Der Kühlschrank des Kommissars ist leer, die Küche und der Wohnzimmertisch sind voller Pappkartons und Plastikbechern, und das Schlimmste ist: Die Gattin ist weg.

So beginnt der neueste Fall der „Mordkommission Istanbul” mit dem Titel „Ein Dorf unter Verdacht”, der an diesem Donnerstag (20.15 Uhr, Das Erste) zu sehen ist.

Warum die Frau von Kommissar Mehmet Özakin (Erol Sander) so plötzlich nach Berlin entschwunden ist, darf nur vermutet werden - wahrscheinlich braucht sie etwas Abstand. Möglich ist, dass Idil Üner („Sibel & Max”) nach acht Jahren in ihrer Rolle der Kommissarsgattin Sevim Özakin nicht zurückkehren wird. Das mag man durchaus bedauern, und der Herr Kommissar tut es ganz offensichtlich. Auch wenn da die neue Nachbarin auftaucht, der er sogleich beim Einzug behilflich ist und die ihn daraufhin zum Abendessen einlädt. Doch noch vor dem Dessert muss Derya Güzel (Melanie Winiger) weg - ihr Job ruft.

Aber auch der Kommissar wird zu einem Tatort gerufen - und wen trifft er da? Frau Güzel ist ausgerechnet die neue Pathologin, und so „unfreundlich, eingebildet und humorlos” - wie sie Özakins Kollege Mustafa Tombul (Oscar Ortega Sánchez) aufgrund von Gerüchten schildert - ist sie natürlich keineswegs. Nun untersucht sie sogleich die ziemlich verbrannte Leiche in einem zerquetschten Auto, das dem investigativen Journalisten Türkman gehörte, der offenbar schon vor dem (angeblichen) Unfall ermordet wurde. Zuletzt schrieb er an einem Text über ein stillgelegtes Bergwerk in seinem Heimatdorf Tepek. Özakin reist sofort dorthin (teilweise auf einem Lieferwagen mit Hühnern) und stößt bei seinen Ermittlungen nicht nur auf allerhand Ungereimtheiten, sondern vor allem auf viel Schweigen. Zu allem Überfluss bekommt er auch noch Besuch der neuen Praktikantin Hatice (Roni Zorina), der Tochter des Polizeipräsidenten.

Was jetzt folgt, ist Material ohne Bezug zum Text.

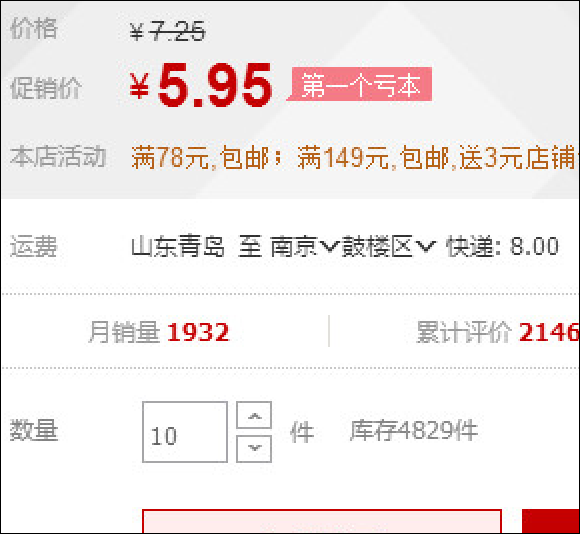Click the 快递: 8.00 shipping fee text
580x534 pixels.
(x=502, y=246)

So weit, so gut. Der Film (Regie: Marc Brummund) fängt recht konventionell an, doch im Laufe der Geschichte ist gar nichts mehr so vorhersehbar, wie es in den meisten deutschen TV-Krimis der Fall ist. Denn hier bekommt man tiefe Einblicke in die Geschicke eines türkischen Dorfes, in der alle Bewohner irgendwie zusammenhalten. Zumindest beinahe, denn es geht hier auch um die unglückliche Liebesgeschichte zwischen zwei Frauen, von denen die eine verheiratet war (mit dem Journalisten) und die andere sich an ein schon in der Kindheit gegebenes Eheversprechen mit einem Mann gebunden fühlt. Es geht dabei nicht nur um die viel beschworene Tradition, sondern auch um unterdrückte Gefühle und die Freiheit der Liebe.

Das ist ein ziemlich brisantes Thema und angesichts der aktuellen Lage der Menschenrechte in der Türkei mehr, als man von einem solchen Krimi erwarten darf (er wurde vor dem Militärputsch im Sommer 2016 gedreht). Zwar sind nicht alle Dialoge wirklich treffend oder gar subtil zu nennen, doch immerhin gibt es eine fortschrittlich denkende Mutter („Ich will doch nur, dass meine Tochter glücklich ist - auch mit einer Frau”). Dass der Vater nichts von seiner lesbischen Tochter wissen darf, wirkt da schon glaubwürdiger - doch reagiert auch er einfach menschlich, als er es schließlich erfährt. Nur der gehörnte künftige Ehemann rastet zum dramatischen Finale ziemlich aus.

Aber insgesamt ist das alles stimmig und vor allem nicht peinlich erzählt, es gibt herrliche Landschaften am Meer zu sehen und schöne Musik zu hören. Zwei Rätsel allerdings werden nicht gelöst: die Gattin des Kommissars bleibt verschwunden, und die Pathologin wird stets zuerst an den Tatort gerufen.